**必須タスク:** 以下の項目をすべて、一字一句変えずに書き写してください。

--- データ一覧 ---

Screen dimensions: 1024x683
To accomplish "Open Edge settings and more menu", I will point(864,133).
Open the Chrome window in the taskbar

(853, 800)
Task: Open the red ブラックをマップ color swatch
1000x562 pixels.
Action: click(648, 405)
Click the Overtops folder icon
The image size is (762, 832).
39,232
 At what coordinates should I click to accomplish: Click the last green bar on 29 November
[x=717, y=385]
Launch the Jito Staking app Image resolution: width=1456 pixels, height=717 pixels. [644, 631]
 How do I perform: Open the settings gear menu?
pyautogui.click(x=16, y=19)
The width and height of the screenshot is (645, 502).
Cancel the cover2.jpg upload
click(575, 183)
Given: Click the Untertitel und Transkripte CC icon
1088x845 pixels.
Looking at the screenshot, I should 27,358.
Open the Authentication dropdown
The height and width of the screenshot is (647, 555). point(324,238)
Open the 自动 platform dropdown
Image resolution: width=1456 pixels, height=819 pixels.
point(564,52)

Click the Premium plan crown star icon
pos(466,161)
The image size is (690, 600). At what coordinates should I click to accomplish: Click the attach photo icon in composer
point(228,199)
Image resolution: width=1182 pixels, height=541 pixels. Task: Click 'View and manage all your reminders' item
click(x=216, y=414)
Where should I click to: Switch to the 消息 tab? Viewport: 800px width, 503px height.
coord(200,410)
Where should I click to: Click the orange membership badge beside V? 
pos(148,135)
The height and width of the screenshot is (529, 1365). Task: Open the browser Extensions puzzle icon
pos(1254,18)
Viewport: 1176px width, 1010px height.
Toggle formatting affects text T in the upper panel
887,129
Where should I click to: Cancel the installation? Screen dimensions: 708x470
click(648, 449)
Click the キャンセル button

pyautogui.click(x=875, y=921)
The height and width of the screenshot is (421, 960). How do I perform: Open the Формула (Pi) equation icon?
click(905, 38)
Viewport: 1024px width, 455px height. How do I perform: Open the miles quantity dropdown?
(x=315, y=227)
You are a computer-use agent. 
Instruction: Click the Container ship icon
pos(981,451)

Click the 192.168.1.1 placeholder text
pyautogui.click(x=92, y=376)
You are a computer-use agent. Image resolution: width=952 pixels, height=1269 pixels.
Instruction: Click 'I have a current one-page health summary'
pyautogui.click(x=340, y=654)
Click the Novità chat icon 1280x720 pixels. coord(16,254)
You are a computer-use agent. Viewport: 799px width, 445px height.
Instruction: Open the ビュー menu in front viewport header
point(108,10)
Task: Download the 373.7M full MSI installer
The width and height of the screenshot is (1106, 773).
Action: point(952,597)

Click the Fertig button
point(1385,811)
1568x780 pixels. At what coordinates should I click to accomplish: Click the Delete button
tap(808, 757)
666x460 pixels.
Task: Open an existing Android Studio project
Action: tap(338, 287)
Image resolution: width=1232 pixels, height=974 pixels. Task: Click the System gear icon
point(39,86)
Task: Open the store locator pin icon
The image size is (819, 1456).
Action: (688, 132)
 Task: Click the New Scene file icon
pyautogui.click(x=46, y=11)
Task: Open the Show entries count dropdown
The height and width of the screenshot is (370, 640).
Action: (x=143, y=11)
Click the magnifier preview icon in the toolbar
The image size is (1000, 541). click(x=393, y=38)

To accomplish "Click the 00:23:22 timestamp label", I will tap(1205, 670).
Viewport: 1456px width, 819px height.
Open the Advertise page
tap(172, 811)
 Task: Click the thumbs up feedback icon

---

**本演習の解答:**
Screen dimensions: 1024x683
To accomplish "Open Edge settings and more menu", I will point(864,133).
Open the Chrome window in the taskbar

(853, 800)
Task: Open the red ブラックをマップ color swatch
1000x562 pixels.
Action: click(648, 405)
Click the Overtops folder icon
The image size is (762, 832).
39,232
 At what coordinates should I click to accomplish: Click the last green bar on 29 November
[x=717, y=385]
Launch the Jito Staking app Image resolution: width=1456 pixels, height=717 pixels. [644, 631]
 How do I perform: Open the settings gear menu?
pyautogui.click(x=16, y=19)
The width and height of the screenshot is (645, 502).
Cancel the cover2.jpg upload
click(575, 183)
Given: Click the Untertitel und Transkripte CC icon
1088x845 pixels.
Looking at the screenshot, I should 27,358.
Open the Authentication dropdown
The height and width of the screenshot is (647, 555). point(324,238)
Open the 自动 platform dropdown
Image resolution: width=1456 pixels, height=819 pixels.
point(564,52)

Click the Premium plan crown star icon
pos(466,161)
The image size is (690, 600). At what coordinates should I click to accomplish: Click the attach photo icon in composer
point(228,199)
Image resolution: width=1182 pixels, height=541 pixels. Task: Click 'View and manage all your reminders' item
click(x=216, y=414)
Where should I click to: Switch to the 消息 tab? Viewport: 800px width, 503px height.
coord(200,410)
Where should I click to: Click the orange membership badge beside V? 
pos(148,135)
The height and width of the screenshot is (529, 1365). Task: Open the browser Extensions puzzle icon
pos(1254,18)
Viewport: 1176px width, 1010px height.
Toggle formatting affects text T in the upper panel
887,129
Where should I click to: Cancel the installation? Screen dimensions: 708x470
click(648, 449)
Click the キャンセル button

pyautogui.click(x=875, y=921)
The height and width of the screenshot is (421, 960). How do I perform: Open the Формула (Pi) equation icon?
click(905, 38)
Viewport: 1024px width, 455px height. How do I perform: Open the miles quantity dropdown?
(x=315, y=227)
You are a computer-use agent. 
Instruction: Click the Container ship icon
pos(981,451)

Click the 192.168.1.1 placeholder text
pyautogui.click(x=92, y=376)
You are a computer-use agent. Image resolution: width=952 pixels, height=1269 pixels.
Instruction: Click 'I have a current one-page health summary'
pyautogui.click(x=340, y=654)
Click the Novità chat icon 1280x720 pixels. coord(16,254)
You are a computer-use agent. Viewport: 799px width, 445px height.
Instruction: Open the ビュー menu in front viewport header
point(108,10)
Task: Download the 373.7M full MSI installer
The width and height of the screenshot is (1106, 773).
Action: point(952,597)

Click the Fertig button
point(1385,811)
1568x780 pixels. At what coordinates should I click to accomplish: Click the Delete button
tap(808, 757)
666x460 pixels.
Task: Open an existing Android Studio project
Action: tap(338, 287)
Image resolution: width=1232 pixels, height=974 pixels. Task: Click the System gear icon
point(39,86)
Task: Open the store locator pin icon
The image size is (819, 1456).
Action: (688, 132)
 Task: Click the New Scene file icon
pyautogui.click(x=46, y=11)
Task: Open the Show entries count dropdown
The height and width of the screenshot is (370, 640).
Action: (x=143, y=11)
Click the magnifier preview icon in the toolbar
The image size is (1000, 541). click(x=393, y=38)

To accomplish "Click the 00:23:22 timestamp label", I will tap(1205, 670).
Viewport: 1456px width, 819px height.
Open the Advertise page
tap(172, 811)
 Task: Click the thumbs up feedback icon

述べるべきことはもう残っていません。